--- start of EXCERPTED RECORDS ---
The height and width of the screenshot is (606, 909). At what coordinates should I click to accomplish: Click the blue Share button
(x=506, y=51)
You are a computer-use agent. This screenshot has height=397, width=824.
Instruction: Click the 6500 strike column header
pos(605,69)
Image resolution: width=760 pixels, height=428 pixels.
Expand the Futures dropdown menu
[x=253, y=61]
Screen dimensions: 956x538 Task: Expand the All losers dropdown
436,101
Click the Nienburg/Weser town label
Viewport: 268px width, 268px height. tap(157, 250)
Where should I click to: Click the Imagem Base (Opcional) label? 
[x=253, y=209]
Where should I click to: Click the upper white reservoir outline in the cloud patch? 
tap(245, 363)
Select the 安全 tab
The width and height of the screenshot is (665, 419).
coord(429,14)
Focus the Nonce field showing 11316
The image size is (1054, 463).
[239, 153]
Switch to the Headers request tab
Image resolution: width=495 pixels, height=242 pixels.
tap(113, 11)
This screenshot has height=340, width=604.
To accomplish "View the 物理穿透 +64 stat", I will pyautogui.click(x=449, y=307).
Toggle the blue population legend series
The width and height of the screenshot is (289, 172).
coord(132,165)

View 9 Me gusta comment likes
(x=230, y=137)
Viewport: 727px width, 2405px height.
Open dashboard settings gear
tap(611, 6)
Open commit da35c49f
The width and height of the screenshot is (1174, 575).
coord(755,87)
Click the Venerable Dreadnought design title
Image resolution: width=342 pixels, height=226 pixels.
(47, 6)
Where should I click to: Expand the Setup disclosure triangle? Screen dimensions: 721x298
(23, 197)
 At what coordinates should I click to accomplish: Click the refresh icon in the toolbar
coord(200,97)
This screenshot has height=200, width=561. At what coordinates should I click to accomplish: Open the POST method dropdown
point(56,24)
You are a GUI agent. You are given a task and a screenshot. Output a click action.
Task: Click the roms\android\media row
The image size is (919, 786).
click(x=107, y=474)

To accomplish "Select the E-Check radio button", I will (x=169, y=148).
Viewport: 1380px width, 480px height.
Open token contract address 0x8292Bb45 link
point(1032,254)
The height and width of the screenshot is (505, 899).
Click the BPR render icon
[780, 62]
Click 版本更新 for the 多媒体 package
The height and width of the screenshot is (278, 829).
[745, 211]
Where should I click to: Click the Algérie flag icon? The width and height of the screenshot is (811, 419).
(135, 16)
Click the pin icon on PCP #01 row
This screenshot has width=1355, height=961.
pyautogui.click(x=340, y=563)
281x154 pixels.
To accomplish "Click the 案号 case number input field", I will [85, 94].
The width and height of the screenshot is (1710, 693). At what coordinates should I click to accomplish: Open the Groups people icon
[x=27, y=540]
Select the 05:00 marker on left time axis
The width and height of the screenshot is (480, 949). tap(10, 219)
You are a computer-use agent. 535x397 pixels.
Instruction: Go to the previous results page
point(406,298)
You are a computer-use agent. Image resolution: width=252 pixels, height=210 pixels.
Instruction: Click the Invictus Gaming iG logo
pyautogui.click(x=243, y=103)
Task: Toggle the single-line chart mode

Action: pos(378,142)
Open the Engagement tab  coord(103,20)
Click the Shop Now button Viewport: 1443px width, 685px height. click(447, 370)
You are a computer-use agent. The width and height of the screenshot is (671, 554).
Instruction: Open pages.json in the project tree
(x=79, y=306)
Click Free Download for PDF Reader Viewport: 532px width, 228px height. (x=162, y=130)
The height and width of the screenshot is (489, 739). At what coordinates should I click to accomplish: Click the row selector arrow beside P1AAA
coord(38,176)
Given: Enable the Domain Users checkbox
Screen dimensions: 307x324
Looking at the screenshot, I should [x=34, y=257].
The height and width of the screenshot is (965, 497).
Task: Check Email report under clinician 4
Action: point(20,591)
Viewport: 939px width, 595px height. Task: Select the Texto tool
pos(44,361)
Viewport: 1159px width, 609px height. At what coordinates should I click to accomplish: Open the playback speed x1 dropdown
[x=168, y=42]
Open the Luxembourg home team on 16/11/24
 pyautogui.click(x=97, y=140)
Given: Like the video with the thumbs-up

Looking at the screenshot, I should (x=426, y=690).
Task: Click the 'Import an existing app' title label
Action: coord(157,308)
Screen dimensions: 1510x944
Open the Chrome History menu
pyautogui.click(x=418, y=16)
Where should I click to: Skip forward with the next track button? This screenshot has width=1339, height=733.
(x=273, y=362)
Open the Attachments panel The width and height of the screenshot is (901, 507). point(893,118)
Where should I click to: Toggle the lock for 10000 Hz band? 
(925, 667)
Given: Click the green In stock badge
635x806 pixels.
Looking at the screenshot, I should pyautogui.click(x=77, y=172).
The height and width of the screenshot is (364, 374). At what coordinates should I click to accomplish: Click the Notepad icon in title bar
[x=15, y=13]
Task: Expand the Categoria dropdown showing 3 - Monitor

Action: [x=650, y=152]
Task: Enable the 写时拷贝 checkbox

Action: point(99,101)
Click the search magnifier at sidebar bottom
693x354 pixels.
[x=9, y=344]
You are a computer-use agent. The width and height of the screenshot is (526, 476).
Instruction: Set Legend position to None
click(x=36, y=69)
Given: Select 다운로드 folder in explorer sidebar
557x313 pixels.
--- end of EXCERPTED RECORDS ---
WHAT THE TASK REQUIRES:
Reproduce every line of the entries above without changing anything.

FINISHED TASK:
The height and width of the screenshot is (606, 909). At what coordinates should I click to accomplish: Click the blue Share button
(x=506, y=51)
You are a computer-use agent. This screenshot has height=397, width=824.
Instruction: Click the 6500 strike column header
pos(605,69)
Image resolution: width=760 pixels, height=428 pixels.
Expand the Futures dropdown menu
[x=253, y=61]
Screen dimensions: 956x538 Task: Expand the All losers dropdown
436,101
Click the Nienburg/Weser town label
Viewport: 268px width, 268px height. tap(157, 250)
Where should I click to: Click the Imagem Base (Opcional) label? 
[x=253, y=209]
Where should I click to: Click the upper white reservoir outline in the cloud patch? 
tap(245, 363)
Select the 安全 tab
The width and height of the screenshot is (665, 419).
coord(429,14)
Focus the Nonce field showing 11316
The image size is (1054, 463).
[239, 153]
Switch to the Headers request tab
Image resolution: width=495 pixels, height=242 pixels.
tap(113, 11)
This screenshot has height=340, width=604.
To accomplish "View the 物理穿透 +64 stat", I will pyautogui.click(x=449, y=307).
Toggle the blue population legend series
The width and height of the screenshot is (289, 172).
coord(132,165)

View 9 Me gusta comment likes
(x=230, y=137)
Viewport: 727px width, 2405px height.
Open dashboard settings gear
tap(611, 6)
Open commit da35c49f
The width and height of the screenshot is (1174, 575).
coord(755,87)
Click the Venerable Dreadnought design title
Image resolution: width=342 pixels, height=226 pixels.
(47, 6)
Where should I click to: Expand the Setup disclosure triangle? Screen dimensions: 721x298
(23, 197)
 At what coordinates should I click to accomplish: Click the refresh icon in the toolbar
coord(200,97)
This screenshot has height=200, width=561. At what coordinates should I click to accomplish: Open the POST method dropdown
point(56,24)
You are a GUI agent. You are given a task and a screenshot. Output a click action.
Task: Click the roms\android\media row
The image size is (919, 786).
click(x=107, y=474)

To accomplish "Select the E-Check radio button", I will (x=169, y=148).
Viewport: 1380px width, 480px height.
Open token contract address 0x8292Bb45 link
point(1032,254)
The height and width of the screenshot is (505, 899).
Click the BPR render icon
[780, 62]
Click 版本更新 for the 多媒体 package
The height and width of the screenshot is (278, 829).
[745, 211]
Where should I click to: Click the Algérie flag icon? The width and height of the screenshot is (811, 419).
(135, 16)
Click the pin icon on PCP #01 row
This screenshot has width=1355, height=961.
pyautogui.click(x=340, y=563)
281x154 pixels.
To accomplish "Click the 案号 case number input field", I will [85, 94].
The width and height of the screenshot is (1710, 693). At what coordinates should I click to accomplish: Open the Groups people icon
[x=27, y=540]
Select the 05:00 marker on left time axis
The width and height of the screenshot is (480, 949). tap(10, 219)
You are a computer-use agent. 535x397 pixels.
Instruction: Go to the previous results page
point(406,298)
You are a computer-use agent. Image resolution: width=252 pixels, height=210 pixels.
Instruction: Click the Invictus Gaming iG logo
pyautogui.click(x=243, y=103)
Task: Toggle the single-line chart mode

Action: pos(378,142)
Open the Engagement tab  coord(103,20)
Click the Shop Now button Viewport: 1443px width, 685px height. click(447, 370)
You are a computer-use agent. The width and height of the screenshot is (671, 554).
Instruction: Open pages.json in the project tree
(x=79, y=306)
Click Free Download for PDF Reader Viewport: 532px width, 228px height. (x=162, y=130)
The height and width of the screenshot is (489, 739). At what coordinates should I click to accomplish: Click the row selector arrow beside P1AAA
coord(38,176)
Given: Enable the Domain Users checkbox
Screen dimensions: 307x324
Looking at the screenshot, I should [x=34, y=257].
The height and width of the screenshot is (965, 497).
Task: Check Email report under clinician 4
Action: point(20,591)
Viewport: 939px width, 595px height. Task: Select the Texto tool
pos(44,361)
Viewport: 1159px width, 609px height. At what coordinates should I click to accomplish: Open the playback speed x1 dropdown
[x=168, y=42]
Open the Luxembourg home team on 16/11/24
 pyautogui.click(x=97, y=140)
Given: Like the video with the thumbs-up

Looking at the screenshot, I should (x=426, y=690).
Task: Click the 'Import an existing app' title label
Action: coord(157,308)
Screen dimensions: 1510x944
Open the Chrome History menu
pyautogui.click(x=418, y=16)
Where should I click to: Skip forward with the next track button? This screenshot has width=1339, height=733.
(x=273, y=362)
Open the Attachments panel The width and height of the screenshot is (901, 507). point(893,118)
Where should I click to: Toggle the lock for 10000 Hz band? 
(925, 667)
Given: Click the green In stock badge
635x806 pixels.
Looking at the screenshot, I should pyautogui.click(x=77, y=172).
The height and width of the screenshot is (364, 374). At what coordinates should I click to accomplish: Click the Notepad icon in title bar
[x=15, y=13]
Task: Expand the Categoria dropdown showing 3 - Monitor

Action: [x=650, y=152]
Task: Enable the 写时拷贝 checkbox

Action: point(99,101)
Click the search magnifier at sidebar bottom
693x354 pixels.
[x=9, y=344]
You are a computer-use agent. The width and height of the screenshot is (526, 476).
Instruction: Set Legend position to None
click(x=36, y=69)
Given: Select 다운로드 folder in explorer sidebar
557x313 pixels.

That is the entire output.